Format the material as a Markdown table with the columns "Row" and "Line," starting at the line that contains "Where should I" and ending at the end of the material. Leave out the pictures and blank lines.

── Given data ──

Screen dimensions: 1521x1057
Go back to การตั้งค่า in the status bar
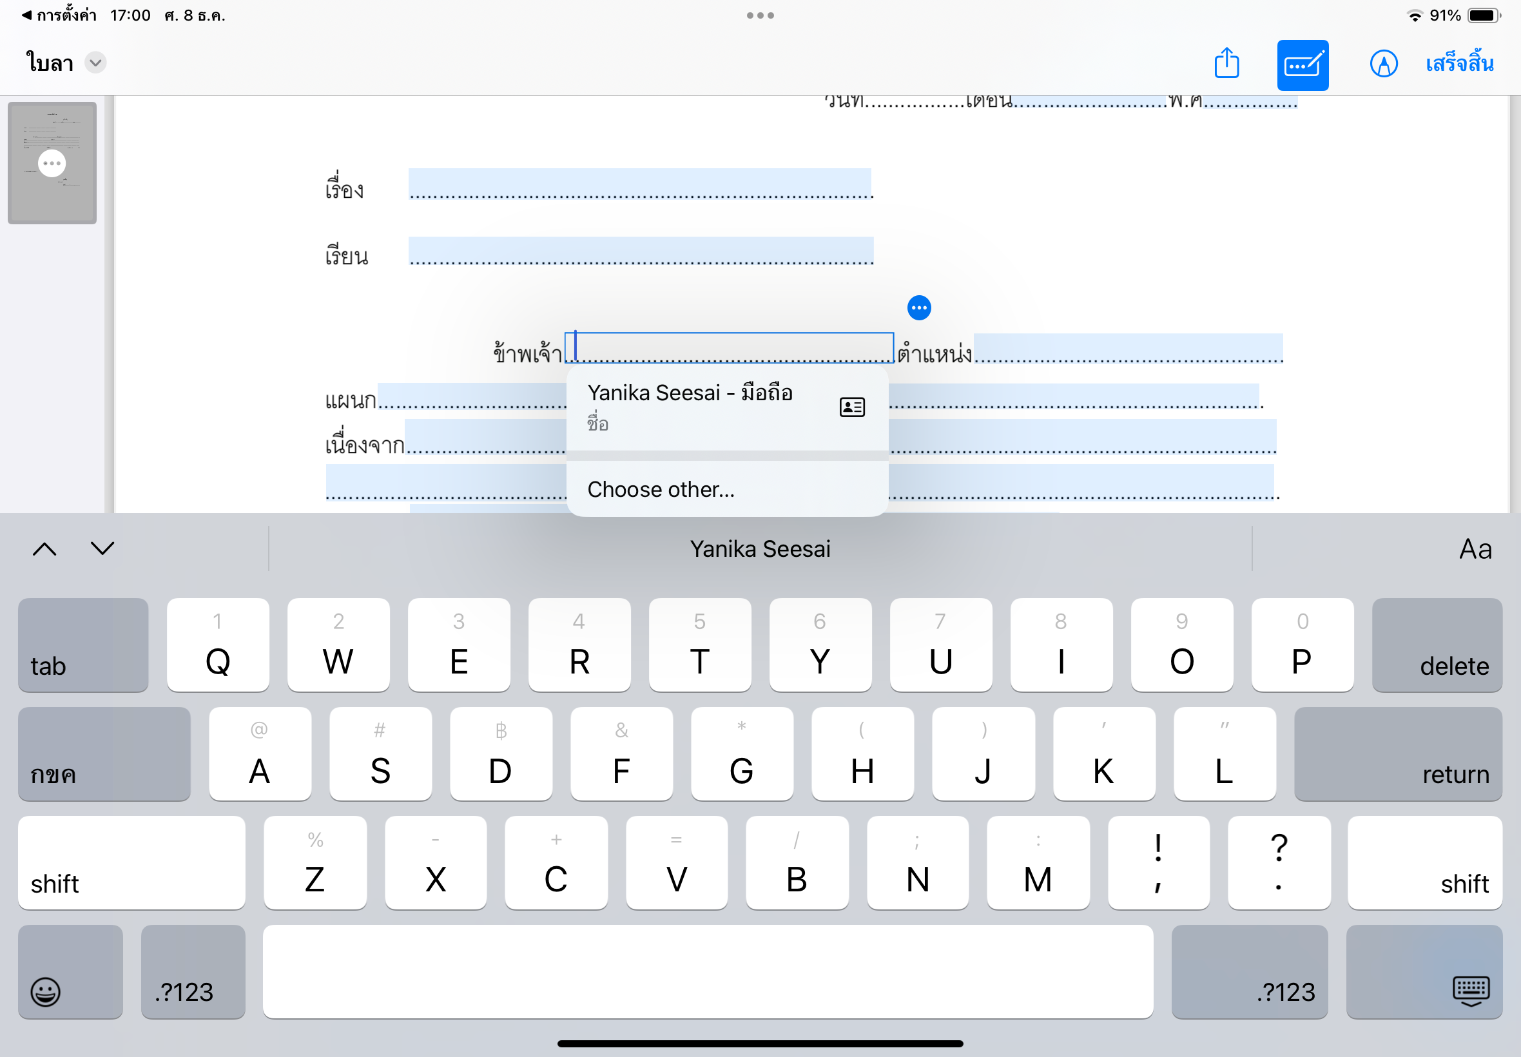60,15
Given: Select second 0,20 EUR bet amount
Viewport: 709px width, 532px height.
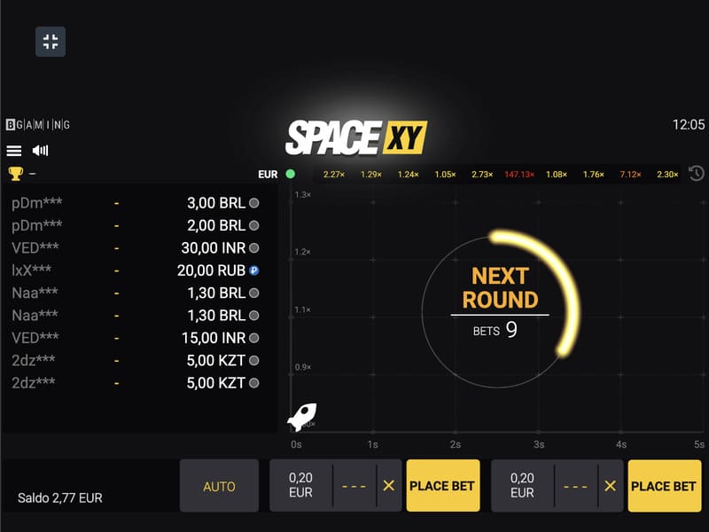Looking at the screenshot, I should point(522,485).
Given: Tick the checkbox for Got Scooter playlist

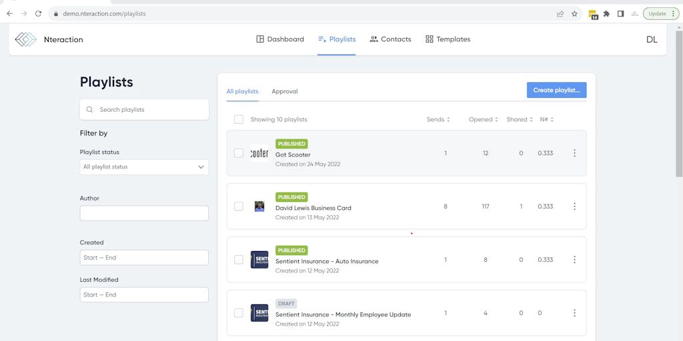Looking at the screenshot, I should (x=239, y=153).
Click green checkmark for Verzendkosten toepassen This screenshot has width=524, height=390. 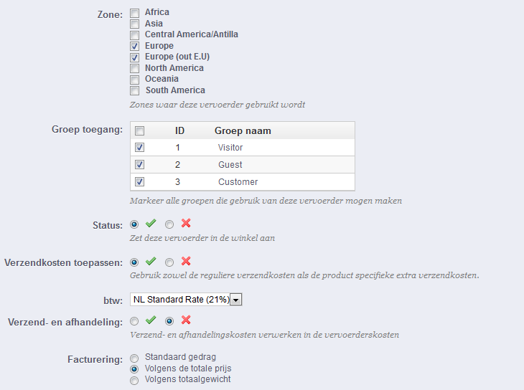(151, 262)
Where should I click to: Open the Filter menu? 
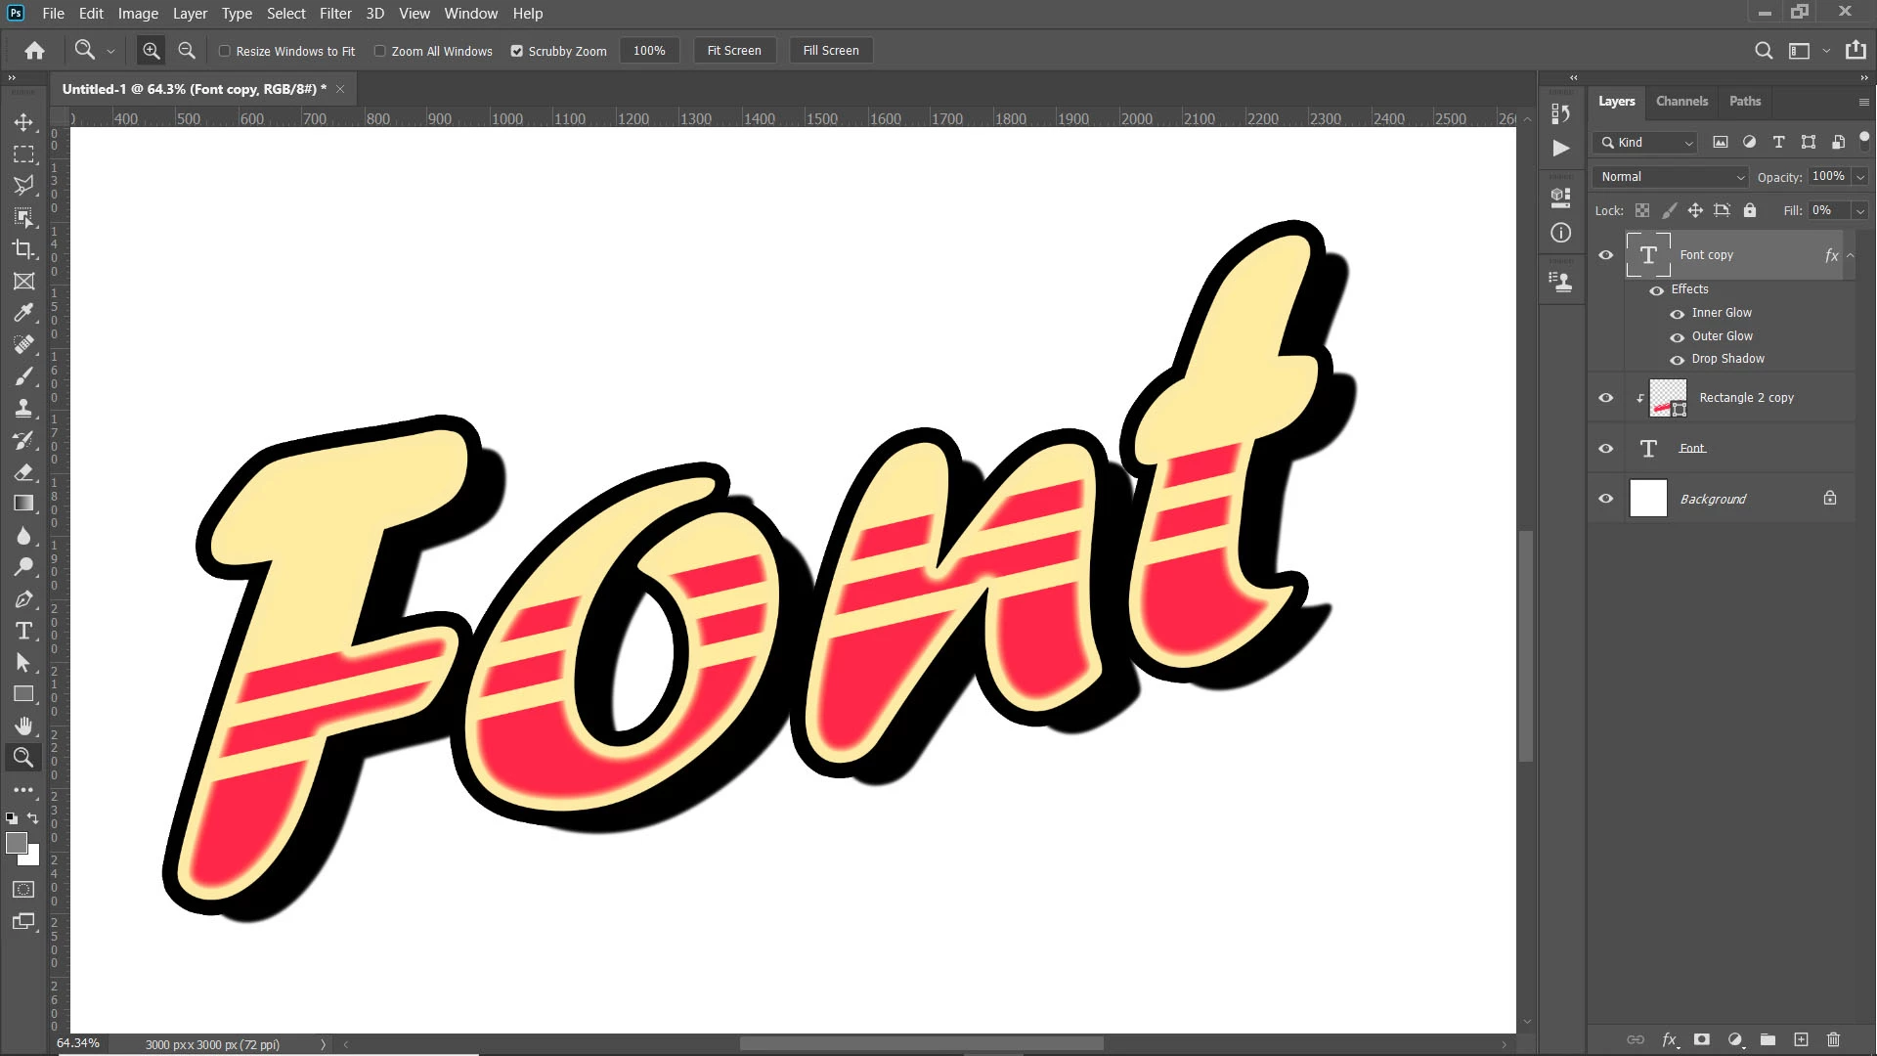tap(335, 14)

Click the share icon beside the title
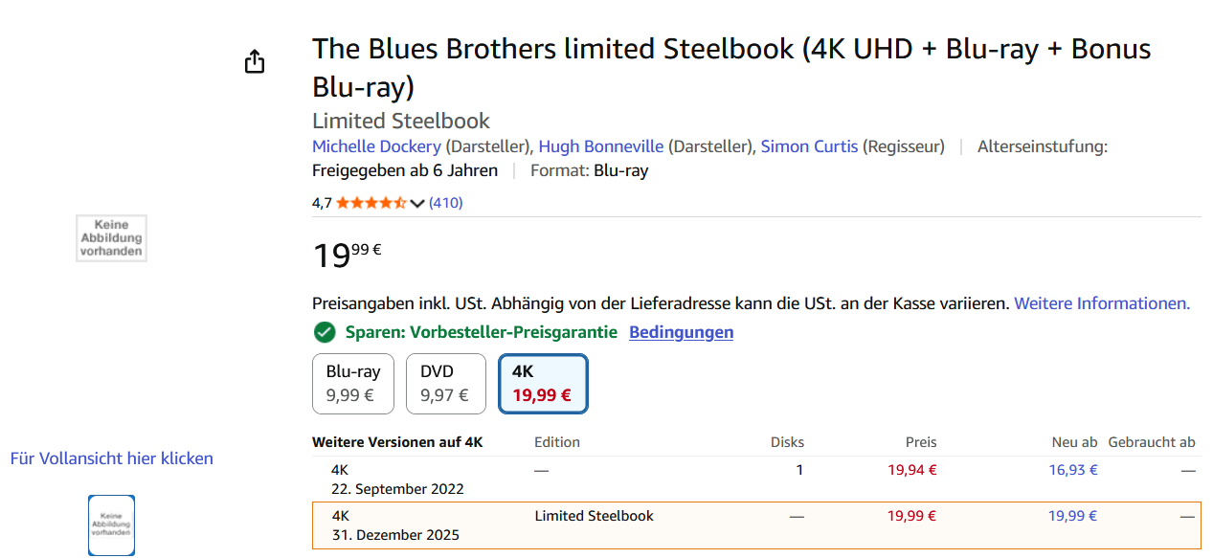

───

Solution to this problem:
| Row | Line |
|---|---|
| 1 | Where should I click to: Open the Filter menu?  |
| 2 | tap(335, 14) |
| 3 | Click the share icon beside the title |